Kegiatan ini berlangsung dari Selasa hingga Kamis, dimulai dengan salat Dhuha di jam ke-0 untuk siswa kelas 7 dan 8 yang beragama Islam. Siswa dari agama lain juga melakukan kegiatan keagamaannya sesuai jadwal yang telah ditentukan oleh guru agama masing-masing.
“Pada jam salat Dhuhur, siswa laki-laki dan perempuan melaksanakan salat secara bergantian, yang juga diselingi dengan kegiatan mengaji, tahfidz, hingga puitisasi Al-Quran. Sedangkan pada hari Jumat, selain salat Jumat, ada kegiatan keputrian yang menekankan pembentukan karakter dan adab bagi siswa perempuan,” jelas Rahmad.
Setiap kegiatan keagamaan dikoordinasi oleh siswa secara bergantian di setiap kelas, termasuk penjadwalan khatib untuk salat Jumat yang dilakukan secara bergilir antara siswa dan guru.
“Kegiatan kami sangat rutin hingga Kementerian Agama menganggap sekolah kami memiliki nuansa pesantren. Setelah berkonsultasi dengan dinas pendidikan, kegiatan ini akhirnya juga dapat dimasukkan ke dalam Projek Penguatan Profil Pelajar Pancasila (P5) atau cokurikuler,” tambah Rahmad.

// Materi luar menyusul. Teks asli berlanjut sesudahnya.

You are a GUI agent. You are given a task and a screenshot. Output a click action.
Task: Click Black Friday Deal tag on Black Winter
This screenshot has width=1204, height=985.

Namun, Rahmad menyebutkan bahwa tidak semua siswa dapat langsung beradaptasi dengan kegiatan ini, terutama siswa kelas 7 yang baru saja lulus dari SD. “Pada awalnya, pembinaan masih didominasi oleh guru. Namun, secara bertahap akan diambil alih oleh siswa melalui program tutor sebaya,” jelasnya.
Tutor sebaya ini dipilih dari siswa yang memiliki kemampuan lebih dalam bidang keagamaan. Mereka bertugas membimbing teman-temannya dalam memahami agama dan mengaji, agar lebih mudah menyesuaikan diri dengan kegiatan sekolah.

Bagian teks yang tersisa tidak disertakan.